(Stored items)
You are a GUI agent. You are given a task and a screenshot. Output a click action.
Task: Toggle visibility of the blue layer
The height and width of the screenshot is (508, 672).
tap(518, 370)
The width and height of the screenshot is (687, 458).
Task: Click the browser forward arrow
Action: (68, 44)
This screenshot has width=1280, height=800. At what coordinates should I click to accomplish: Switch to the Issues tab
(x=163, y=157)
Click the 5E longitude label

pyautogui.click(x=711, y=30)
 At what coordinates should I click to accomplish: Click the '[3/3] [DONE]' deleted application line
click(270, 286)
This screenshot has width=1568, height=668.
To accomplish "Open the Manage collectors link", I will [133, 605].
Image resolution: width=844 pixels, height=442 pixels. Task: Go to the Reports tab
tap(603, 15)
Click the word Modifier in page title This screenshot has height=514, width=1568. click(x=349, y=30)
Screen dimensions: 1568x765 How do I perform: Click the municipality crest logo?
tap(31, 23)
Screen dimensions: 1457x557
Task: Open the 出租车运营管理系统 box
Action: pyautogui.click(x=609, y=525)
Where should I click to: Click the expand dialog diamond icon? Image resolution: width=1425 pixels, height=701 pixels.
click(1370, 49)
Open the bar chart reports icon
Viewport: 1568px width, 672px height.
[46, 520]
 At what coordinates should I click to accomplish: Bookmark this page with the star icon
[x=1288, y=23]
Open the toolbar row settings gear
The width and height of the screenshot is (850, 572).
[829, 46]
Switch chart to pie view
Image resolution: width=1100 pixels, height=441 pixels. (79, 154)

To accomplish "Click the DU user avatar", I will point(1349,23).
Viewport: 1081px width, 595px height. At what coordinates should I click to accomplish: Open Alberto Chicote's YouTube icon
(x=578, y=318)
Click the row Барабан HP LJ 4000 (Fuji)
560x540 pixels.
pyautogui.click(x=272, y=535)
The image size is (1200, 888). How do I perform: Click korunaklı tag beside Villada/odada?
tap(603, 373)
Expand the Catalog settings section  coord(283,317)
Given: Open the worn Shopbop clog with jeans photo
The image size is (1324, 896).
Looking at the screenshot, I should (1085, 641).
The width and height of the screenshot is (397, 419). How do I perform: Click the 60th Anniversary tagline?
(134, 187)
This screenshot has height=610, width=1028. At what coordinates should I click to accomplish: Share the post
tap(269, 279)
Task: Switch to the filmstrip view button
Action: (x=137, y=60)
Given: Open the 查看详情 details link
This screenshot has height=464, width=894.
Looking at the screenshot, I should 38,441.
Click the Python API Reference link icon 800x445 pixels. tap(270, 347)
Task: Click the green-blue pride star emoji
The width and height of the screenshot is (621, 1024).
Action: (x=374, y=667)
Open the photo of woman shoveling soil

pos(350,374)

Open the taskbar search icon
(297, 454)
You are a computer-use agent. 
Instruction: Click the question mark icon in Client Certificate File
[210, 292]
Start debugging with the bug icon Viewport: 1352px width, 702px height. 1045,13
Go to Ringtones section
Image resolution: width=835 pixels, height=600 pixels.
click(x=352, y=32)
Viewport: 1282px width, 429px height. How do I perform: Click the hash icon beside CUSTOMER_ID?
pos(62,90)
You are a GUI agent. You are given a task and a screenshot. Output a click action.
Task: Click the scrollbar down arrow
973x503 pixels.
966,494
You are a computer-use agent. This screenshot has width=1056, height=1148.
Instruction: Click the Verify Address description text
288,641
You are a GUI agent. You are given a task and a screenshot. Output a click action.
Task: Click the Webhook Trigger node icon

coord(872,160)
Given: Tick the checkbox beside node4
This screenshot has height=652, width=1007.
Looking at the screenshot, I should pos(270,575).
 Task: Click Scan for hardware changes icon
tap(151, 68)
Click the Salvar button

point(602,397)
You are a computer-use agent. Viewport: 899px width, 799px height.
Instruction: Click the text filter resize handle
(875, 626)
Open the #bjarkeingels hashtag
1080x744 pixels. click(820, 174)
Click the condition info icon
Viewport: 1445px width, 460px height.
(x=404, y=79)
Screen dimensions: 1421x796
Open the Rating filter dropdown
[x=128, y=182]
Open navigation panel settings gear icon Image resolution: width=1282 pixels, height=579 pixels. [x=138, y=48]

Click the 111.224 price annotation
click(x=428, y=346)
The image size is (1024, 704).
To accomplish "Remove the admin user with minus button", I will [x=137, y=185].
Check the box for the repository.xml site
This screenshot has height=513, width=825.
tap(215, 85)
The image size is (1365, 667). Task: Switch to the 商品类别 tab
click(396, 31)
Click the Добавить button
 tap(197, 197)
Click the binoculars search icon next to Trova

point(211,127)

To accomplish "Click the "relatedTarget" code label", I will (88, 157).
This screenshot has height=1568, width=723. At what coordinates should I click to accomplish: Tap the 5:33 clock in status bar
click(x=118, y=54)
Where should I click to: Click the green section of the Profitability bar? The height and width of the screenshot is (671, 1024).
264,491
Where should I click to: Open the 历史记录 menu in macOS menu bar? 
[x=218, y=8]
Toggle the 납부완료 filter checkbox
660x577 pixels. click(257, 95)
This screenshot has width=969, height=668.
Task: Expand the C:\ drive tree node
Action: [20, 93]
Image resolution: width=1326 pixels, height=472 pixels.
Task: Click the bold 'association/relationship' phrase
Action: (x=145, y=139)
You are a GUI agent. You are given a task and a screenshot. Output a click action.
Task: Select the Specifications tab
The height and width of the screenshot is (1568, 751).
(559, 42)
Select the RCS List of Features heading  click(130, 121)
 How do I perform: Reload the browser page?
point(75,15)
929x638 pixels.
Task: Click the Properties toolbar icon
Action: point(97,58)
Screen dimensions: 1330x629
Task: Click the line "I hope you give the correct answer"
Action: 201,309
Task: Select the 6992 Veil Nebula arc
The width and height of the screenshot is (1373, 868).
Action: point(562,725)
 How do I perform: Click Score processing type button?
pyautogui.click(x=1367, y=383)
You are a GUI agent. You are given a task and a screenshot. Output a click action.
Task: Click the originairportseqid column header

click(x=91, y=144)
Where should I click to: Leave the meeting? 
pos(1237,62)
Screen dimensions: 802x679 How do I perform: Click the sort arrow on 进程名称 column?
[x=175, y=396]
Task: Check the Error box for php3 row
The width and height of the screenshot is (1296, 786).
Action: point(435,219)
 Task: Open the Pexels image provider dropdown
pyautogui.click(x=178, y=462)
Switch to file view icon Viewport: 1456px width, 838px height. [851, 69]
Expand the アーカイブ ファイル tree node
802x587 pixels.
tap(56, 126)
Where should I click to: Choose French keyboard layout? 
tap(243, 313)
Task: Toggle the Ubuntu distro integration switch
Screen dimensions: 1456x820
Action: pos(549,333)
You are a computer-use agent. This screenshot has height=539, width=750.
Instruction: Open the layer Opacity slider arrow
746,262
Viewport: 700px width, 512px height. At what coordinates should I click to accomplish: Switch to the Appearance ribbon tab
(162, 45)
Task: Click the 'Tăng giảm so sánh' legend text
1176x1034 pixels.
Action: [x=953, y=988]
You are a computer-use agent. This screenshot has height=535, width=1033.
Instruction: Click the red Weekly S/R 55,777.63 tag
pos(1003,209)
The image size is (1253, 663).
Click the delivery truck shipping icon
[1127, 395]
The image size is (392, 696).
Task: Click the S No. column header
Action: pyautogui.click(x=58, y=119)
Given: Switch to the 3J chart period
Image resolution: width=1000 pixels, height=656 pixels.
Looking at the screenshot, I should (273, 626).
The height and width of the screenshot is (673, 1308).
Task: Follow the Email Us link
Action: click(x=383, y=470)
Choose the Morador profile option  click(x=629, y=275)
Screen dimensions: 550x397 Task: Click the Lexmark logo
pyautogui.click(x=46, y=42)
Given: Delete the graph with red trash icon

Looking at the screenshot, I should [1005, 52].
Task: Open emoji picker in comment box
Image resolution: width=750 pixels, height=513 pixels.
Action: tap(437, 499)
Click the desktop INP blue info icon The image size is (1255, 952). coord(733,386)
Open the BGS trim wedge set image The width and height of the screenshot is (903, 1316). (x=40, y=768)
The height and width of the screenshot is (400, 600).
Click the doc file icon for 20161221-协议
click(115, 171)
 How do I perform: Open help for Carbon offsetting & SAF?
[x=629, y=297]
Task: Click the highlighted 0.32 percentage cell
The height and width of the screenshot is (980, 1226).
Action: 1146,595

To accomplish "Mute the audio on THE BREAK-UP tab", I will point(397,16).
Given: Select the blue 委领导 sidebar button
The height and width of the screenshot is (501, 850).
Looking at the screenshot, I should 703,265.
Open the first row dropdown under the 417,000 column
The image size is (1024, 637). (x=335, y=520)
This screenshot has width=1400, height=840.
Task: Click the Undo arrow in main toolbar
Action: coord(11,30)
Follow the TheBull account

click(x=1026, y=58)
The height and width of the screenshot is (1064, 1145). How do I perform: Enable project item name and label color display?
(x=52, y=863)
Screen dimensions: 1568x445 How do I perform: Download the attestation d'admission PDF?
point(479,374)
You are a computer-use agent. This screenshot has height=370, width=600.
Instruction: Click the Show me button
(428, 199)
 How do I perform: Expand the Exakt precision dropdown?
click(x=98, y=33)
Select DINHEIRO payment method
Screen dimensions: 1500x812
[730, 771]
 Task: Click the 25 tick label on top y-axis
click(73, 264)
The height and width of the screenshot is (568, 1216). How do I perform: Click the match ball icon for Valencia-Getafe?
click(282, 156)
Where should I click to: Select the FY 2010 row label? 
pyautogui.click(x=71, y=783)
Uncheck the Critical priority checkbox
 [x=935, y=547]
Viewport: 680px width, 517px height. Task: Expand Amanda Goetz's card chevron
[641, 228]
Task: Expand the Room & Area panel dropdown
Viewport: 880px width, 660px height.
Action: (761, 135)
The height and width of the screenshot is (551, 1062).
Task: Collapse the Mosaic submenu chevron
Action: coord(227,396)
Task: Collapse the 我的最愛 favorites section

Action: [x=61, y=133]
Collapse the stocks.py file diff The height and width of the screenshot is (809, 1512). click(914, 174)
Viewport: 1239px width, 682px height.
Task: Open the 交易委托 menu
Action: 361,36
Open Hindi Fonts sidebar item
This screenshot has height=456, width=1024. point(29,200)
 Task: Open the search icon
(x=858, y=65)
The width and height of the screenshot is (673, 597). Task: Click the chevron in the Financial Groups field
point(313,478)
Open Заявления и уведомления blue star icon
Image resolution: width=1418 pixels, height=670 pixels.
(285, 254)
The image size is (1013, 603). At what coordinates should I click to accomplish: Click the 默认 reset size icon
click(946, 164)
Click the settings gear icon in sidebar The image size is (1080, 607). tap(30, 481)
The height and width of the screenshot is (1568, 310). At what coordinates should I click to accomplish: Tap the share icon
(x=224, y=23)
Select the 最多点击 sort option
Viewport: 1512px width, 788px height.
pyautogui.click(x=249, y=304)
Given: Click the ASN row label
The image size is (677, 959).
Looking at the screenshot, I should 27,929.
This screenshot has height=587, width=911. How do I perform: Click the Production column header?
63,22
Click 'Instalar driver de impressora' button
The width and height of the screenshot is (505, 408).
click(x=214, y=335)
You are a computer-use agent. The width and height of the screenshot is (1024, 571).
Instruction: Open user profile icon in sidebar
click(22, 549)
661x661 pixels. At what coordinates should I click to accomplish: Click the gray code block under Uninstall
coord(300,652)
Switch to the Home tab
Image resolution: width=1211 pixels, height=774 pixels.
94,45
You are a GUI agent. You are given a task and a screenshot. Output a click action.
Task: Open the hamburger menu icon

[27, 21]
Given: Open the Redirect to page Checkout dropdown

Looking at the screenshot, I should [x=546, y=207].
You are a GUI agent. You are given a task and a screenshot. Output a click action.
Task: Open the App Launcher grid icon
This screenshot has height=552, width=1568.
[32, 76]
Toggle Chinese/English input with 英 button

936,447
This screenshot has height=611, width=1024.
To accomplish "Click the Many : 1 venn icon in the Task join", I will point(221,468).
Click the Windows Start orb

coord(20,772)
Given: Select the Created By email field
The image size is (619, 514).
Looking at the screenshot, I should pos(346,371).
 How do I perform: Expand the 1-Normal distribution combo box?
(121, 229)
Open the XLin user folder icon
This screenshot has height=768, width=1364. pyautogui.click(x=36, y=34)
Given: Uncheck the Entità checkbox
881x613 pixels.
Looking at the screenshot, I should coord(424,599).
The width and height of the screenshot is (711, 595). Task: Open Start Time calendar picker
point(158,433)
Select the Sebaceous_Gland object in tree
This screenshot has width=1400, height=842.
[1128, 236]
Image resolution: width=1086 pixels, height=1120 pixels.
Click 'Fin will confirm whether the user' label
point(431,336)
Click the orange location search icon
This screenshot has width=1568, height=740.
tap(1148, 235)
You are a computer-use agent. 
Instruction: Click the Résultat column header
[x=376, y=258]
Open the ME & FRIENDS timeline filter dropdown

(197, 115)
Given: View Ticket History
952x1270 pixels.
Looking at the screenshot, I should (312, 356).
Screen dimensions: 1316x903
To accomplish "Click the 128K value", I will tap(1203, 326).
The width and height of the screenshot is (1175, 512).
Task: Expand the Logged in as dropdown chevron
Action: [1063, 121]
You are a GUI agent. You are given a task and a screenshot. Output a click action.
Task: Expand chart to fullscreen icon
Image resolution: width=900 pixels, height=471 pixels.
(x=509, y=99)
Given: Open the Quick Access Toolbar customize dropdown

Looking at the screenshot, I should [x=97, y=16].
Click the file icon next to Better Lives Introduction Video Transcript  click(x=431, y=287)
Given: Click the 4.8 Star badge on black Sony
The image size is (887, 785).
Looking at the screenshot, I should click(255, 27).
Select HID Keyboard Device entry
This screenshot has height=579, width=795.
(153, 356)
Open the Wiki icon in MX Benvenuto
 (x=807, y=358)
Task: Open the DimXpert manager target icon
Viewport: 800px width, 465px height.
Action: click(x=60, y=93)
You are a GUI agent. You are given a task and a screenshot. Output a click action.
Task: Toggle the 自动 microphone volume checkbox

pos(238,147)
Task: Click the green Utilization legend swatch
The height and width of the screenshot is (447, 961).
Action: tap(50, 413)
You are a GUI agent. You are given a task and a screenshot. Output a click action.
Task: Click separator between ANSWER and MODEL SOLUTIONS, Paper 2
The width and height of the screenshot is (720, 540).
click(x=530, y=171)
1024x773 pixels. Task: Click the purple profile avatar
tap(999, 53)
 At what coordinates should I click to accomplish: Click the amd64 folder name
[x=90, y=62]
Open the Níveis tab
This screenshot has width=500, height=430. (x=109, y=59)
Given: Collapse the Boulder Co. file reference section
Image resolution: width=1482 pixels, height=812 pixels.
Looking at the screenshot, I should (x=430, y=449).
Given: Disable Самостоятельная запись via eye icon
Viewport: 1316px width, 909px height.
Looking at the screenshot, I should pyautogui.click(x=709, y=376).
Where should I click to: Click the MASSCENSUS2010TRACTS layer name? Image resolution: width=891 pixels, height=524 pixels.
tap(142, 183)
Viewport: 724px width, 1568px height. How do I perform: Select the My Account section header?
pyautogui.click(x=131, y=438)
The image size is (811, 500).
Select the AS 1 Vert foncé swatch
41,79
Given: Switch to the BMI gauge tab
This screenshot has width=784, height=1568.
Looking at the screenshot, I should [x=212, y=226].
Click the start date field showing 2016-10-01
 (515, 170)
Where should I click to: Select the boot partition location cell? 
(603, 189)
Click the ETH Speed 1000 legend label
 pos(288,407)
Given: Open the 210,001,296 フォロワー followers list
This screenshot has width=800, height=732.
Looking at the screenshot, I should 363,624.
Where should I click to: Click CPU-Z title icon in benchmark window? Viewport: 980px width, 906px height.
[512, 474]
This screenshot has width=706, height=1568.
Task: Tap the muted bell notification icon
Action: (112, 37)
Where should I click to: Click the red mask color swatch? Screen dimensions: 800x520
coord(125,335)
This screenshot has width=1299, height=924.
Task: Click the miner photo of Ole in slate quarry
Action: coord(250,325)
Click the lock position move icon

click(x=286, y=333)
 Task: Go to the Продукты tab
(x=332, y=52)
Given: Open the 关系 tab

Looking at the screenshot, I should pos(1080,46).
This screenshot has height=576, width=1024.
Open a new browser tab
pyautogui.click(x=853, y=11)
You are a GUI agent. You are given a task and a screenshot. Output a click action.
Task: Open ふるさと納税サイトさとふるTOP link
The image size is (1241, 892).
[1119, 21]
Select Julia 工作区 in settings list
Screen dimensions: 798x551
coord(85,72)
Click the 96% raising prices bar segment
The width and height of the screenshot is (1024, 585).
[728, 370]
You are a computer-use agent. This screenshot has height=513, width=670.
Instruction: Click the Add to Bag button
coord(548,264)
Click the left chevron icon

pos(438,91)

— Instructions to follow —
When the line containing "This screenshot has width=1568, height=668." is reached, include it and stop. Until then, output each line of the entries exactly as given, starting from the first.

— Response to this task —
You are a GUI agent. You are given a task and a screenshot. Output a click action.
Task: Toggle visibility of the blue layer
The height and width of the screenshot is (508, 672).
tap(518, 370)
The width and height of the screenshot is (687, 458).
Task: Click the browser forward arrow
Action: (68, 44)
This screenshot has width=1280, height=800. At what coordinates should I click to accomplish: Switch to the Issues tab
(x=163, y=157)
Click the 5E longitude label

pyautogui.click(x=711, y=30)
 At what coordinates should I click to accomplish: Click the '[3/3] [DONE]' deleted application line
click(270, 286)
This screenshot has width=1568, height=668.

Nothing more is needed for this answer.